The decision to reopen the competition for the Coast Guard’s new medium-endurance cutter after the current shipbuilder builds up to four of the ships will result in fewer Offshore Patrol Cutters (OPCs) being acquired in the initial years of the program than planned, Coast Guard Commandant Adm. Karl Schultz indicated on Tuesday.

Under the new plan, the Coast Guard intends for Eastern Shipbuilding Group (ESG) to build up to four OPCs rather than the minimum of nine contracted for a year ago, with the first ship now delayed 10 to 12 months and the three subsequent ships about nine to 10 months each from that point, Shultz said at an event hosted by the Center for Strategic and International Studies. Delivery of the first OPC, which began construction in January, has been pushed back to 2022.

The Department of Homeland Security last Friday decided to curtail ESG’s current contract to no more than four OPCs because of impacts to the company stemming from a Category 5 hurricane last October that severely impacted the Florida-based shipbuilder and concerns about its capacity to ramp up production to two ships per year beginning with the fourth and fifth vessels (Defense Daily, Oct. 11).

The OPC program is the Coast Guard’s top modernization priority.

Following the hurricane, ESG sought relief in its contract through the first nine OPCs but DHS, on the recommendation of the Coast Guard, decided to grant relief but only for up to four ships.

“We think there’s a national compelling urgency on fielding Offshore Patrol Cutters,” Schultz told the audience as the reason to shift course on the current track for acquiring the ships. The OPCs will make up between 70 and 75 percent of the Coast Guard’s major cutter offshore fleet, projecting presence, performing counter drug operations, and other missions, he said.

“There is not a protest opportunity,” Schultz told reporters immediately after the event. “This is the offer on the table and you can sign up to be part of this or you can basically say Eastern Shipbuilding Group doesn’t want to do business with the Coast Guard.”

Schultz said that the Coast Guard has notified the relevant congressional committees of the service’s plans. A Coast Guard spokesman told Defense Daily later that the “government may not make a contract adjustment until Congress has been notified and 60 days of continuous session of Congress have expired.” Congress was notified on Oct. 11.

This is a “little bit of uncharted ground,” Schultz said.

The Coast Guard is finalizing a Request for Information to seek industry feedback and potential industry studies leading to a recompetition for the OPC, which could result in ESG winning again.

If DHS decided to reopen the competition immediately, that would probably mean a three-year delay before a new vendor delivers the first OPC, Schultz said.

“Eastern is still the quickest path to fielding the OPC,” he said.

If another vendor is selected through a recompetition, it’s unlikely the new shipbuilder would be tasked with building multiple ships per year immediately, Schultz said.

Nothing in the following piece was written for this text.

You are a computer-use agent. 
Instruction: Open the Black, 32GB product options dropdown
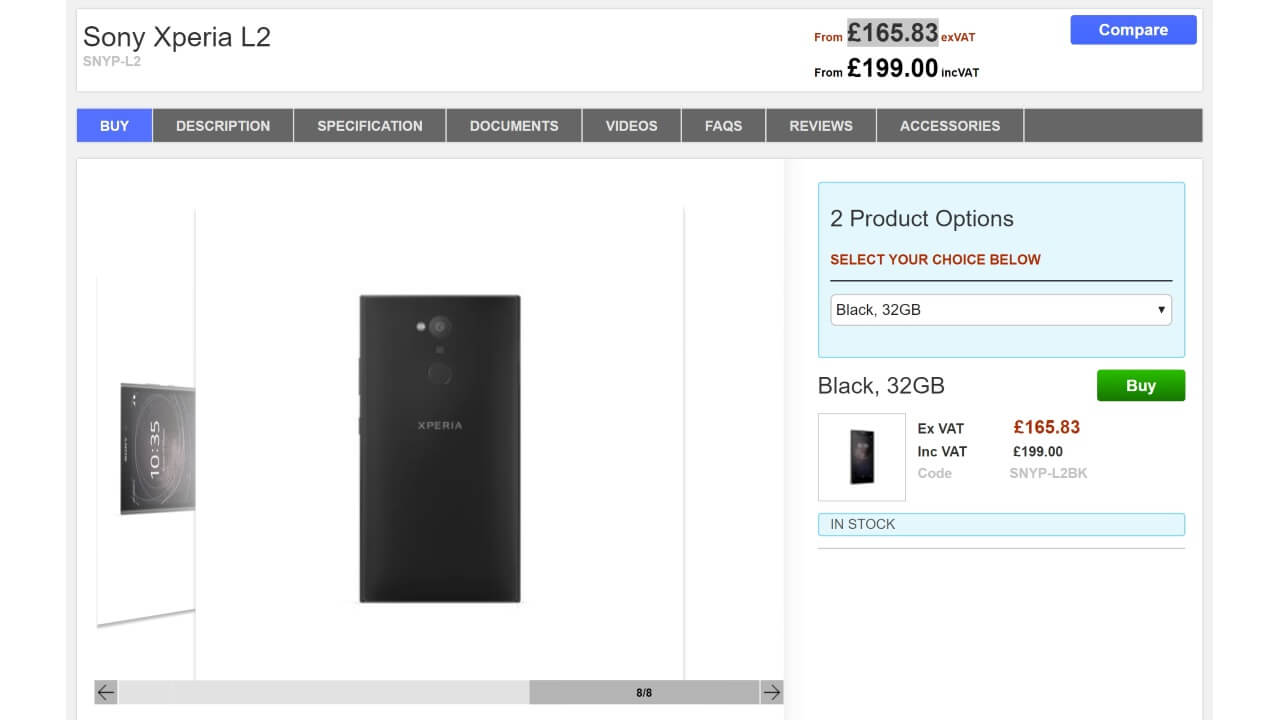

Given about three years for a new competition and delivery of the first OPC from a new vendor, it would appear the Coast Guard is hoping that they can slot in delivery of a fifth ship within a year after ESG delivers the fourth OPC. But, for now, the service doesn’t have an exact handle on the timing.

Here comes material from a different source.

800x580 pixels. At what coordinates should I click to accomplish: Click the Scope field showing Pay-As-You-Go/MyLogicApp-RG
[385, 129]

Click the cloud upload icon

“There’s a lot of discussion between here and there,” Schultz said, noting that the recompete is in the “not too distant future.”

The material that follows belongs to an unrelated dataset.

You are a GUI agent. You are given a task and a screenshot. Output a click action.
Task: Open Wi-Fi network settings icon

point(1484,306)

The Coast Guard’s program of record is for 25 OPCs to replace its aging 210-foot and 270-foot medium-endurance cutters. ESG’s contract for nine ships also included options for up to two more before the program was going to be recompeted.

ESG beat out offers from Bollinger Shipyards, which makes the Coast Guard’s Fast Response Cutter (FRC), and General Dynamics [GD]. Huntington Ingalls Industries [HII], which builds the Coast Guard’s high-endurance National Security Cutter, and ST Engineering’s VT Halter Marine, which won a contract earlier this year for the Coast Guard’s new heavy icebreaker, were eliminated earlier in the OPC competition.

The federal government is currently operating under a continuing resolution in fiscal year 2020, which began on Oct. 1. This means departments and agencies are spending at FY ’19 levels and no new programs can be started.

Schultz said he doesn’t see an immediate impact to the Coast Guard’s contracting activities and no contract awards are in “jeopardy,” but if the continuing resolution lasts beyond the current Nov. 21 end date, these expectations will have to be revisited.